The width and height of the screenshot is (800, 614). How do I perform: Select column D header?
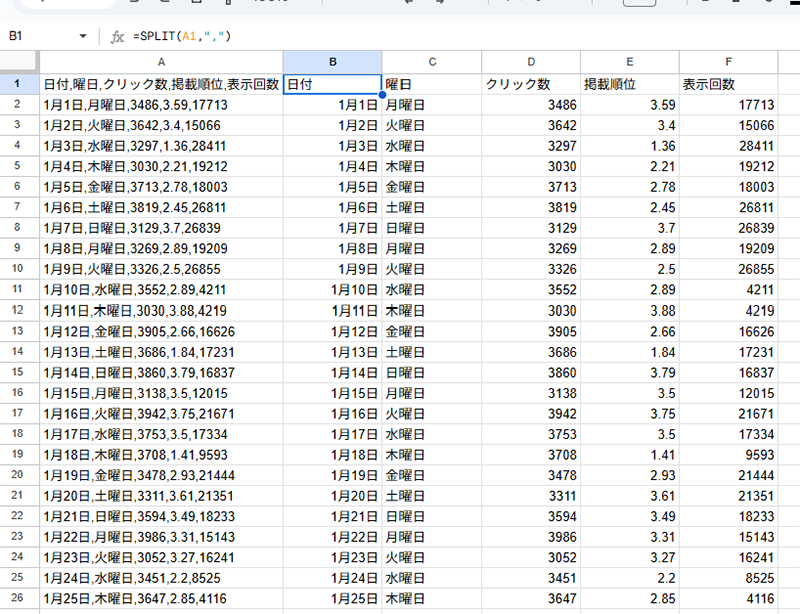[x=530, y=62]
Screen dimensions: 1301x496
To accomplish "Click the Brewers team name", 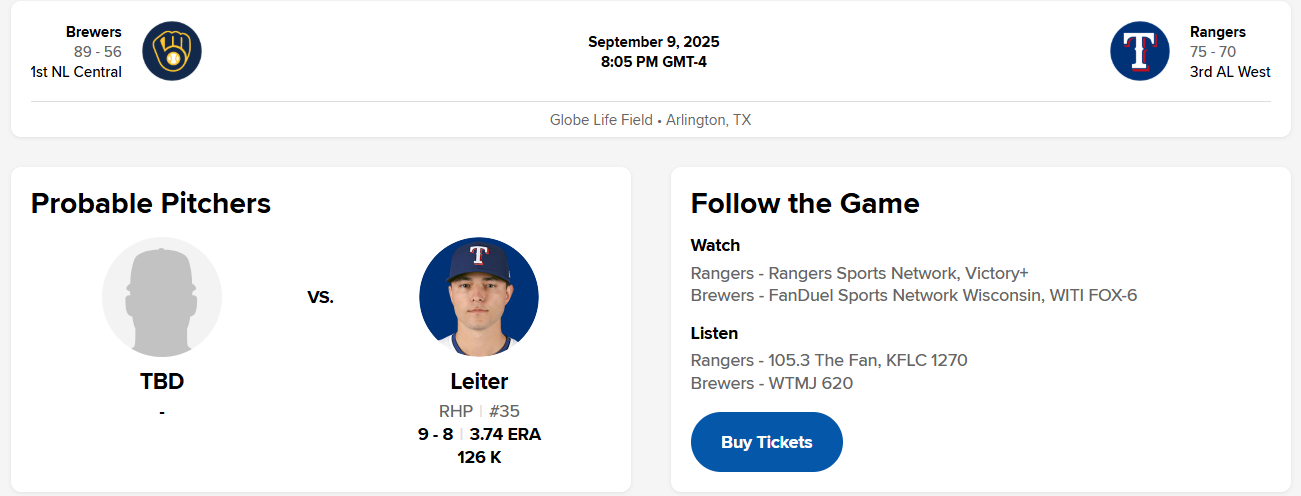I will [94, 32].
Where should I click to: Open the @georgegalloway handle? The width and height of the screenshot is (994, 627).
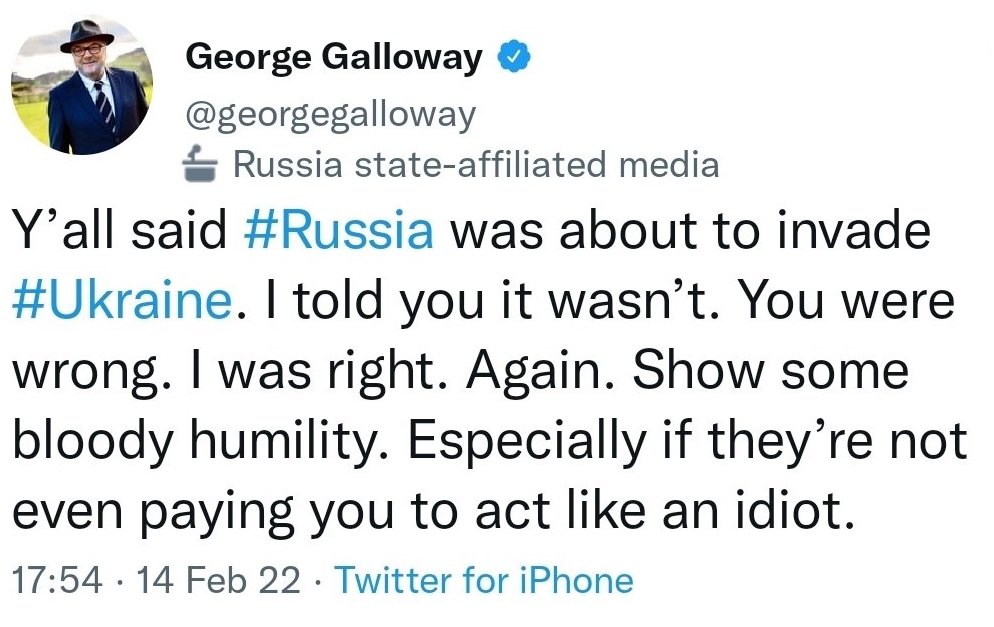pos(331,114)
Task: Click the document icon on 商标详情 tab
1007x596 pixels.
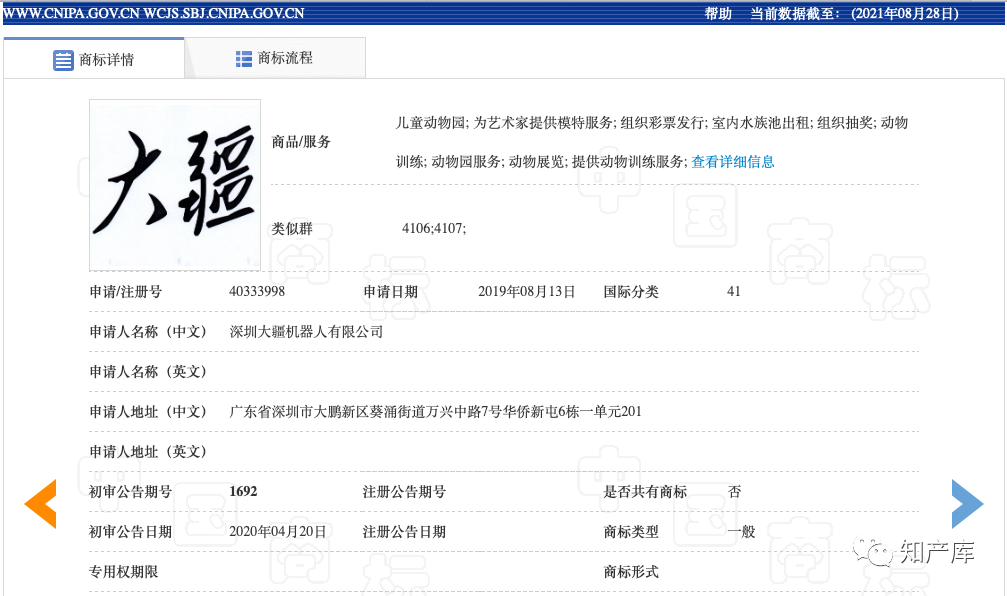Action: pyautogui.click(x=64, y=59)
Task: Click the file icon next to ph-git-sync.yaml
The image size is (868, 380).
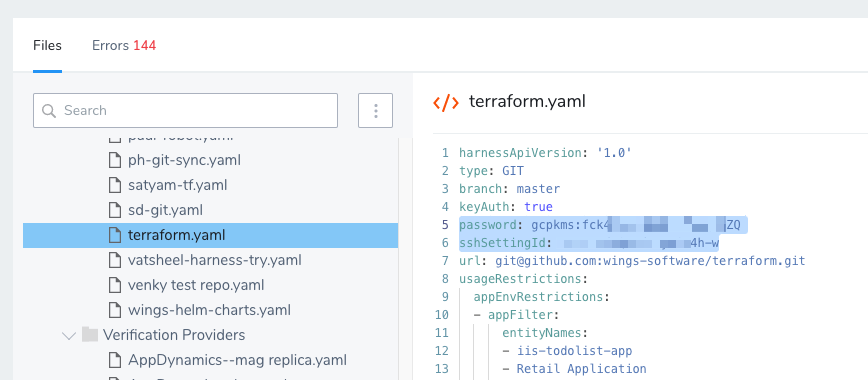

AIM OF THE EXERCISE: Take every line from the records that holds "Task" and copy it down.

ANSWER SECTION:
Task: Click the document icon on 商标详情 tab
Task: Click the file icon next to ph-git-sync.yaml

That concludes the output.